La conséquence, c’est que les Bleus vont arriver à l’Euro avec plusieurs systèmes et que, comme dans la majorité des « équipes développées » , le coach pourra choisir en fonction de la forme des hommes et des idées. En 1998, Aimé Jacquet avait attendu le quart de finale contre l’Italie, puis la demie contre la Croatie pour confirmer ses hommes au milieu de terrain. Un trio fait de Deschamps, Petit et Karembeu. Et avant ce quart de finale, Karembeu n’avait participé qu’à un seul match, contre le Danemark, pour du beurre. Ce jour-là, il avait joué arrière latéral.
Le pôle Pogba
S’il y en a un que personne n’imagine sur le banc au printemps 2016, c’est lui. À Turin, Pogba est arrivé en cours de route et s’est adapté à Andrea Pirlo. Mais Pogba n’est pas Marchisio : il a les épaules pour évoluer dans l’axe, aller chercher le ballon dans les pieds des défenseurs et venir dans la surface servir les attaquants. Dans le milieu à trois, il est évident que la Pioche ne peut être « que » le milieu de protection. Mais s’il est simplement l’un des deux relayeurs d’une équipe qui n’est pas idéologiquement attirée par la possession, il a tendance à se perdre, comme au Mondial : difficile de ne pas disparaître par moment quand ta mission est de jouer entre les lignes… S’il jouait devant deux milieux récupérateurs, les Bleus ne profiteraient pas de sa capacité à relancer, et si son jeu dos au but est étonnant, il ne peut se limiter à ce registre dans une zone où Valbuena est déjà bien installé. Alors, dans un milieu à deux, Pogba trouve sa place devant le numéro 6, à la Vieira, suffisamment protégé pour ne pas sacrifier ses pensées offensives, et dans un positionnement axial qui l’empêche de disparaître. La question est de savoir s’il peut autant faire jouer que jouer lui-même. A priori, oui, car Pogba est un milieu qui joue la tête levée. Justement, trois mois après l’arrivée de Vieira à Arsenal, Ian Wright affirmait que « ça faisait longtemps qu’on n’avait pas eu un milieu qui regarde d’abord l’appel de l’attaquant, puis les autres options » .

DONNÉES FOURNIES:
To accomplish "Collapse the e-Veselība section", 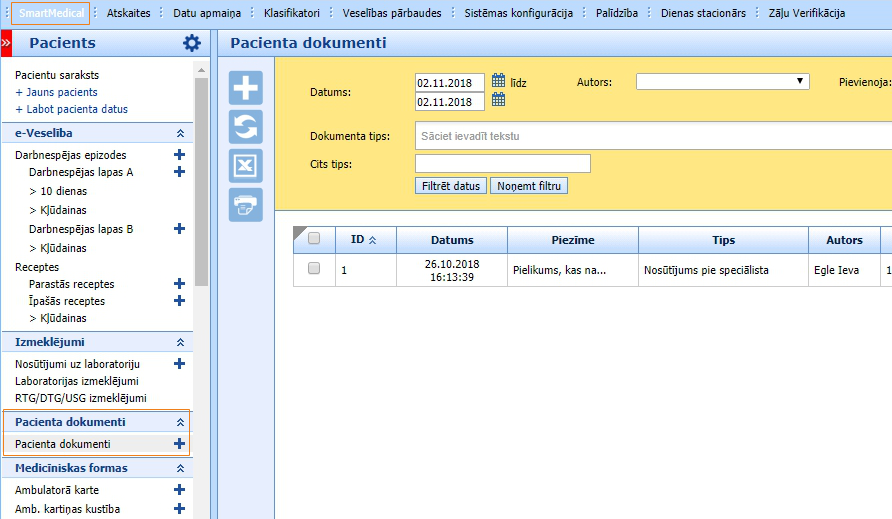I will (x=180, y=133).
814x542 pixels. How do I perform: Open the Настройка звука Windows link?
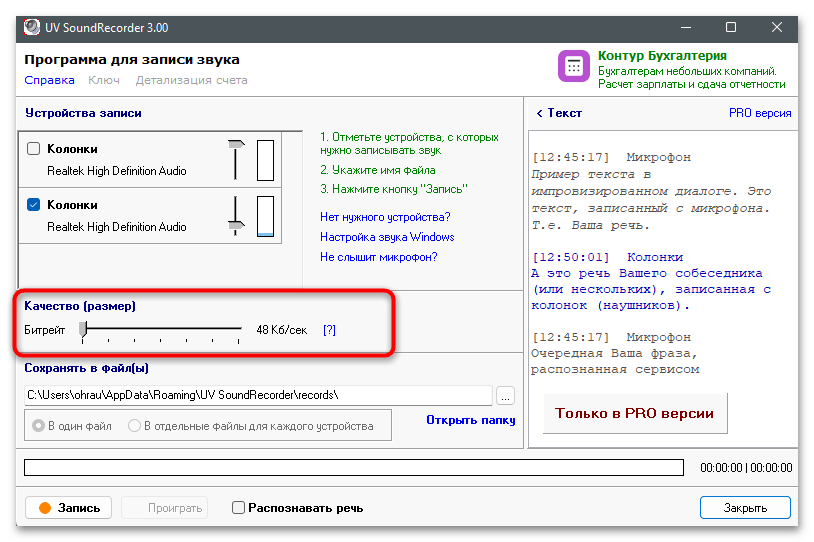tap(387, 237)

CONSIGNE 1:
Selon l'extrait sur les Bleus, quels joueurs composaient le trio du milieu de terrain confirmé par Aimé Jacquet en 1998 ?
CONSIGNE 2:
Recopiez à l'identique le passage de l'extrait sur les Bleus allant de « La conséquence, c’est » à « joué arrière latéral. ».
Les lignes fournies n'ont aucun lien avec l'extrait sur les Bleus.

RÉPONSE RÉDIGÉE 1:
Deschamps, Petit et Karembeu.

RÉPONSE RÉDIGÉE 2:
La conséquence, c’est que les Bleus vont arriver à l’Euro avec plusieurs systèmes et que, comme dans la majorité des « équipes développées » , le coach pourra choisir en fonction de la forme des hommes et des idées. En 1998, Aimé Jacquet avait attendu le quart de finale contre l’Italie, puis la demie contre la Croatie pour confirmer ses hommes au milieu de terrain. Un trio fait de Deschamps, Petit et Karembeu. Et avant ce quart de finale, Karembeu n’avait participé qu’à un seul match, contre le Danemark, pour du beurre. Ce jour-là, il avait joué arrière latéral.